Bitcoin (BTC) may be struggling at $30,000, but under the hood, all-time highs of a different kind keep coming.
The latest data shows that Bitcoin network fundamentals — difficulty and hash rate — will hit new records this week.
Bitcoin’s 2023 recovery has been about more than just BTC price action, with miners seeing a significant turnaround of their own.
As BTC/USD added 70% in Q1 alone, pressured mining participants saw some much-needed relief after the bear market squeezed profit margins to practically zero.
The comeback for miners is evident in difficulty, which among other things, reflects competition for block subsidies.
This has made new all-time highs for the past two months, and this week will be no exception.
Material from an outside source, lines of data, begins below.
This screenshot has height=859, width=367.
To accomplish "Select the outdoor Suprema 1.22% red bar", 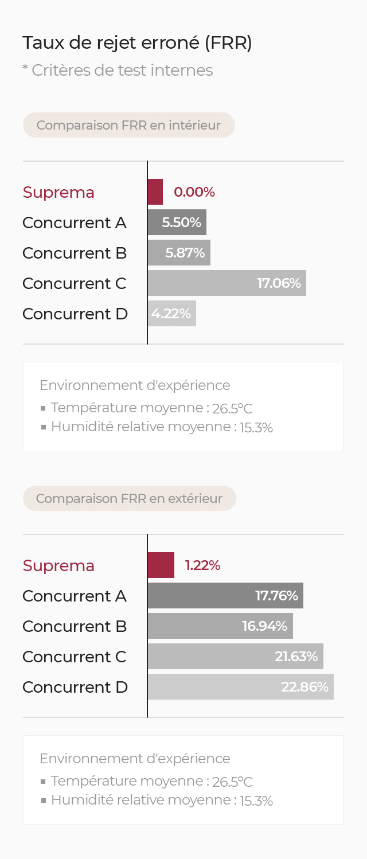I will tap(161, 565).
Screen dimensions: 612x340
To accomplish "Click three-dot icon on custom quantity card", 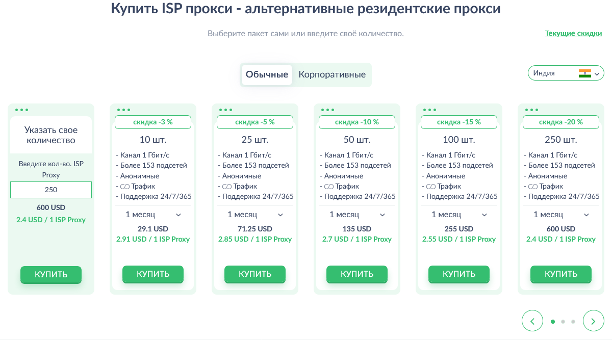I will click(x=21, y=110).
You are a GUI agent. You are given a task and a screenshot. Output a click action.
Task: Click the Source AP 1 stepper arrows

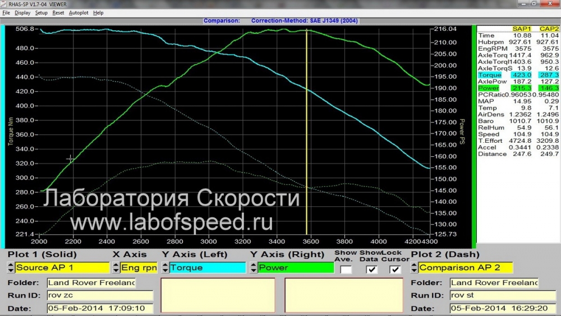click(11, 268)
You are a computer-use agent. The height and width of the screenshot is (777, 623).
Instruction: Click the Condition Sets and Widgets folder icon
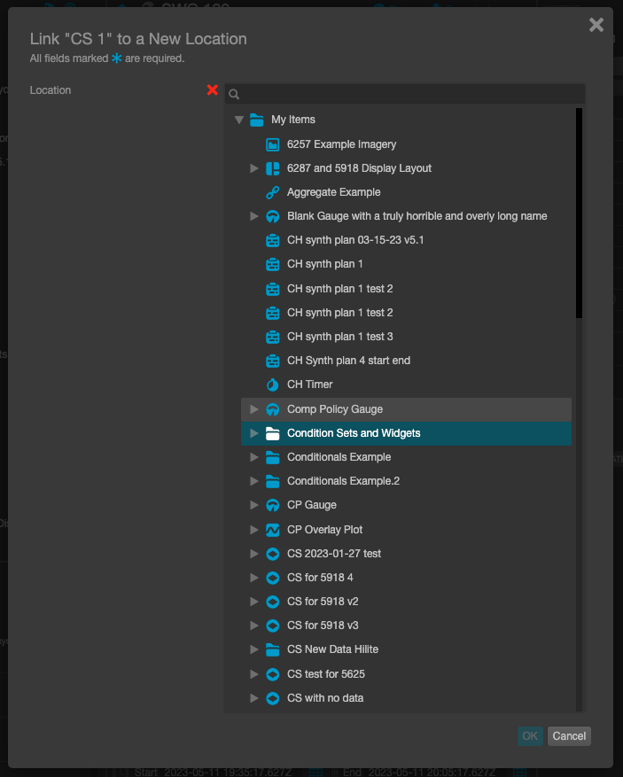pos(272,433)

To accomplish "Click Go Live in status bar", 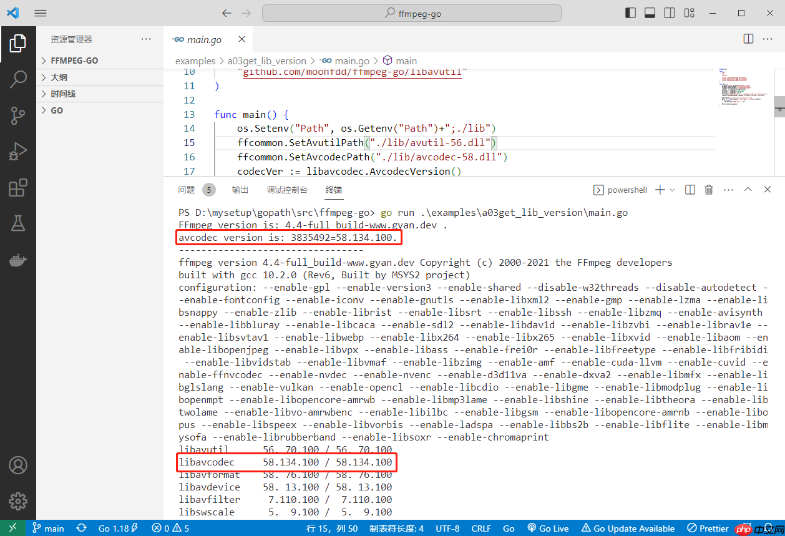I will pyautogui.click(x=548, y=529).
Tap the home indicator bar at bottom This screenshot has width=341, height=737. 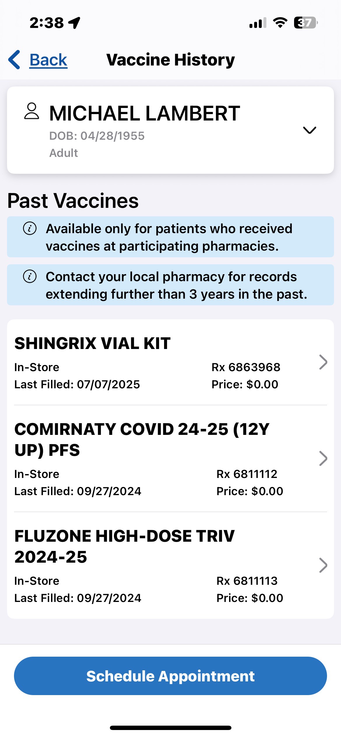[x=171, y=728]
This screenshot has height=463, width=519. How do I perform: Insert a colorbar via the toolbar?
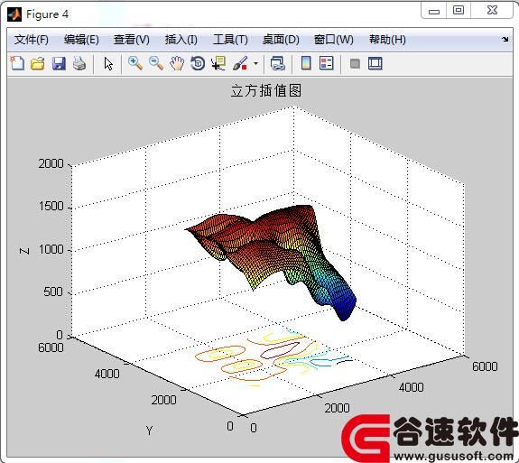(306, 63)

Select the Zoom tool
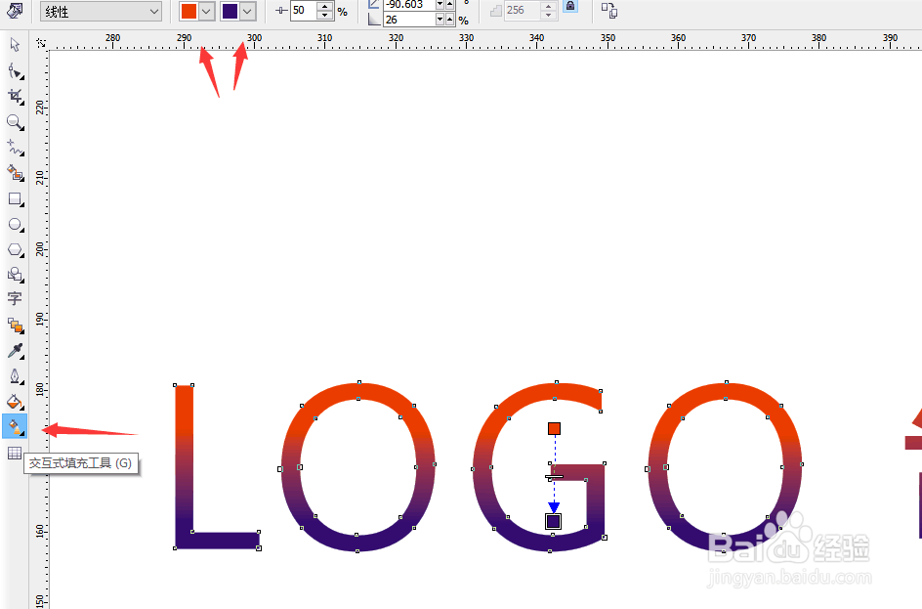pos(14,122)
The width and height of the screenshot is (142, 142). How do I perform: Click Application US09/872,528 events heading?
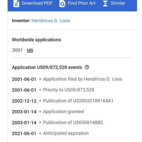(47, 67)
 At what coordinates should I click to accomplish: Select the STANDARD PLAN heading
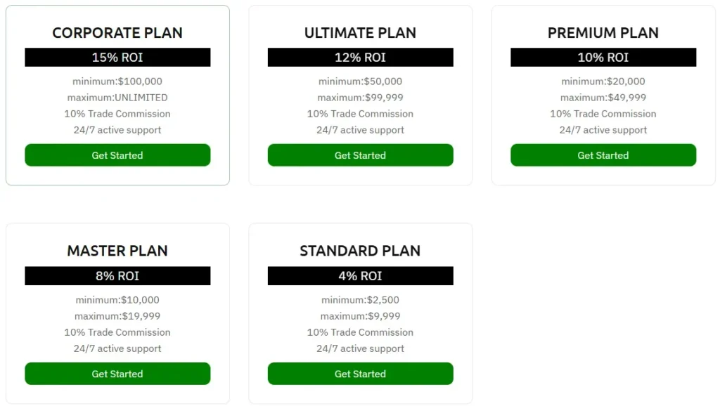[x=360, y=251]

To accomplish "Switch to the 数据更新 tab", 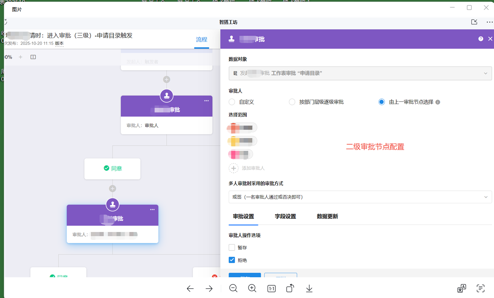I will pyautogui.click(x=327, y=217).
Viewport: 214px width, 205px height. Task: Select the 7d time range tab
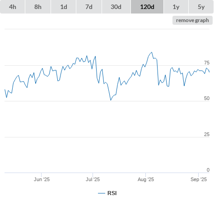tap(89, 7)
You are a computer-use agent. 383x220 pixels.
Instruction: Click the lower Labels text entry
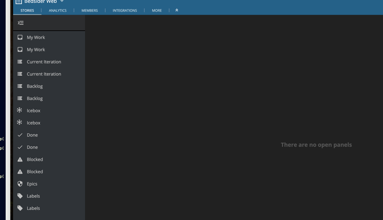click(x=33, y=208)
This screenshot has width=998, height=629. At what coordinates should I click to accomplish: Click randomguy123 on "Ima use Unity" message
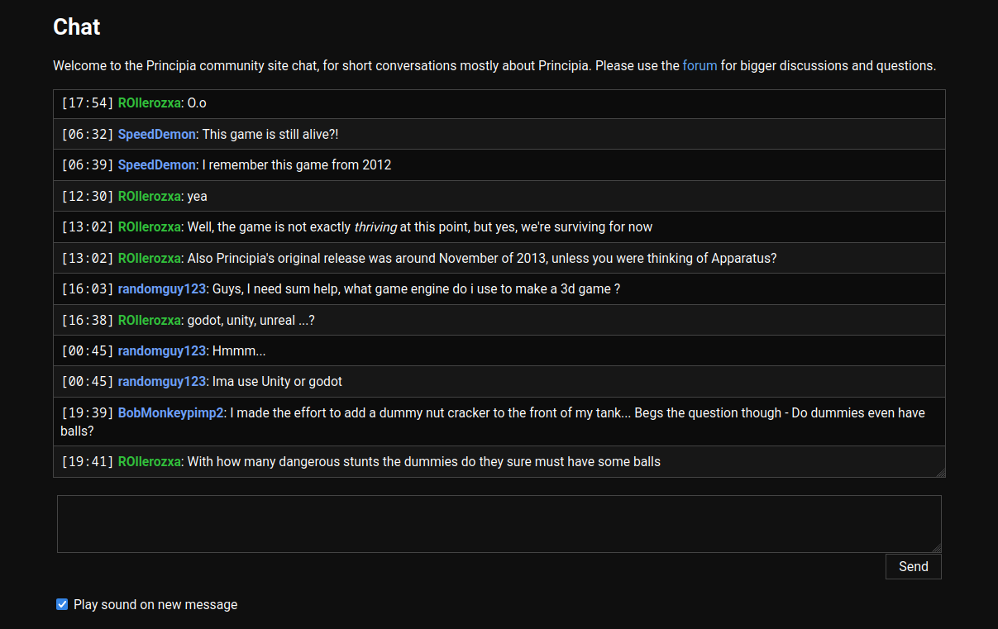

According to data from BTC.com, the difficulty will increase by approximately 2.1% on April 20, reaching 48.91 trillion.
The dizzying tally is a full 13 trillion higher than at the start of the year alone.
Additionally, Bitcoin network hash rate is also estimated to be higher than ever, with raw data from MiningPoolStats etching a new all-time high of 418 exahashes per second (EH/s) on April 18.
As Cointelegraph reported earlier this week, hash rate estimates are far from concrete and can be misleading, with calls now surfacing to reevaluate how it is measured and reported by those seeking to make bullish conclusions about BTC price strength.
However, as the old adage goes, “price follows hash rate,” and some commentators continue to watch the metric keenly as it drifts ever higher.
A key focus is Russia, stepping up mining activity over the past year to reportedly become the world’s second-largest miner in 2023, according to a report in Russian-language news outlet Kommersant.